I was reading up on self-acceptance and tunnel-vision (
www.psychologytoday.com/blog/emotional-sobriety/201108/when-vision-becomes-tunnel-vision). (I found a bunch of articles on self-acceptance as well and I'll put them in the bottom, just be warned there is some garbage about how society messes people up and doesn't let them express their 'true' gender identity. you have been warned

) They speak to a lot of issues I believe in the GYE handbook as well as this whole
addict thing. So that was helpful.
Then, I finally, got over my reservations and listened to the first shiur in Dov's workshop.
PAUSE...
I want to publicly (or as publicly as an anonymous user on an anonymous forum can do) thank Dov for his amazing work. When I first got here two years ago I found a lot of what he said to be crazy, off the wall, not jewish. I was convinced. But then I kept falling, and I slowly began to realize the amazing and simple truths that he posts about. I found a few of his articles to be very helpful, and even if I didn't like them. I knew they were true and I wasn't getting out of this without owning it and being brutally honest with myself. (one article I remember well is the reset button, but there were many) So thank you Dov for all you do for the GYE community and especially for the helping hand you have given me.
RESUME
So I listened to the first Dov lecture, and you know what? He starts going through the outline of the 12 steps and when he gets to step four (which is probably what I am up to in terms of implementing) He says it straight out. about accepting our reality. I was like, 'thank you Dov, and thank you Hashem for sending me this rather clear answer.' So maybe if I felt like I was up against a wall it is because I need to start the next step.
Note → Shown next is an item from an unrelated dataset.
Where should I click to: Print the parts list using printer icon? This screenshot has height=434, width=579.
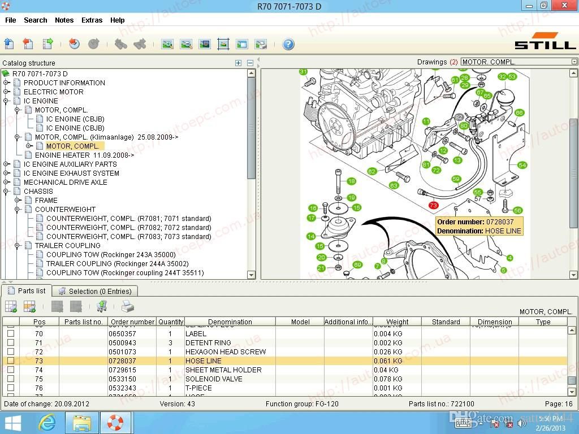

(the articles on self-acceptance, at least most of them, list making an honest inventory about yourself as critical to self-acceptance) I understand step four includes a brutal and honest and thorough inventory. But I think I shall include also all of the positive things I have done as well so I can accept the total ME.
So I updated today, and it has been one day since the last, and IMY"H it will be just one more one more time.
Thank you GYE and friends!!
ps. here are the links please see my warning above:
psychcentral.com/lib/therapists-spill-12-ways-to-accept-yourself/
www.psychologytoday.com/blog/evolution-the-self/200809/the-path-unconditional-self-acceptance
zenhabits.net/acceptance-techniques/
www.eruptingmind.com/how-to-love-and-accept-yourself-self-acceptance/
www.oprah.com/spirit/how-self-acceptance-can-crack-open-your-life
really just the first bunch of google results that I found relevant.